• _WORK TO DO_:
[1] In the site plan guide, what item on the sheet does the text call the single most scrutinized?
[2] List every reason the site plan guide gives for why most site plan rejections happen.
[3] Print the passage of the site plan guide between "What neither term" and "cannot be reviewed.", inclusive.

• _EXCERPTED PASSAGE_:
July 6, 20265 min read

By Shahzaib Nadeem, Content writer at CADTRI · Published July 06, 2026

Quick answer: A site plan for a building permit is a scaled drawing of your entire property that shows lot boundaries, all structures, setbacks from property lines, easements, driveways, and the work you propose. Nearly every building department requires one before reviewing anything else. Most rejections happen for the same handful of reasons: missing dimensions, no scale or north arrow, setbacks left unlabeled, or a drawing that contradicts the recorded survey.

The site plan is usually the first sheet a plan checker reads. It answers the zoning questions before the building questions: is this structure allowed here, at this size, at this distance from the lines? Get this sheet right and the rest of review moves. Get it wrong and the whole package waits.

This guide covers what jurisdictions almost universally require, where they differ, how a site plan differs from a survey and a plot plan, and how to prepare one that passes first review.

What is a site plan? And what is a plot plan?

A site plan is a bird's eye drawing of one parcel, drawn to scale, showing everything that exists on the lot and everything you propose to add, change, or remove. It places your project in context: the lot, the streets, the neighbors' boundaries, the utilities, and the rules that govern the space between them.

A plot plan is, for permit purposes, the same document. Some regions and some older code documents prefer one term over the other; a few jurisdictions use plot plan for simple residential drawings and site plan for larger development submittals. When a permit checklist asks for either one, it wants the drawing described in this guide. If a checklist asks for both, call the building department and ask what distinguishes them locally before drawing anything twice.

What neither term means is a floor plan. A floor plan shows the inside of a building. A site plan shows the building as a footprint on the land. Submitting one when the checklist asks for the other is a common first time applicant mistake.

The requirements nearly every jurisdiction shares

Checklists vary city to city, but the core content is remarkably consistent. A submittable site plan for a building permit almost always includes:

  • Scale and north arrow. The drawing must state its scale (for example, 1 inch equals 20 feet) and orient the reader with a north arrow. Plan checkers measure your drawing; an unscaled sketch cannot be reviewed.

  • Lot dimensions and boundaries. Every property line with its length, matching the recorded legal description. Lot area is usually stated as well.

  • All existing structures. The house, garage, sheds, decks, pools, and anything else on the parcel, each labeled and dimensioned.

  • The proposed work. New construction shown clearly distinguished from existing (hatching, shading, or labels), with footprint dimensions.

  • Setbacks. The measured distance from each structure to each property line. Zoning setback compliance is the single most scrutinized item on the sheet, so label every distance, front, rear, and both sides.

  • Easements. Utility, drainage, and access easements drawn in their recorded locations. Building over an easement without authorization is an automatic correction.

  • Driveways, walkways, and parking. Locations and widths, plus the curb cut where the driveway meets the street.

• _SUPPLIED DATA_:

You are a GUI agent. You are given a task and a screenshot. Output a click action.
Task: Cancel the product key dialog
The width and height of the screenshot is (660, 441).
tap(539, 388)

• _IN RESPONSE_:
[1] Zoning setback compliance.

[2]
- Missing dimensions
- No scale or north arrow
- Setbacks left unlabeled
- A drawing that contradicts the recorded survey

[3]
What neither term means is a floor plan. A floor plan shows the inside of a building. A site plan shows the building as a footprint on the land. Submitting one when the checklist asks for the other is a common first time applicant mistake.

The requirements nearly every jurisdiction shares

Checklists vary city to city, but the core content is remarkably consistent. A submittable site plan for a building permit almost always includes:

  • Scale and north arrow. The drawing must state its scale (for example, 1 inch equals 20 feet) and orient the reader with a north arrow. Plan checkers measure your drawing; an unscaled sketch cannot be reviewed.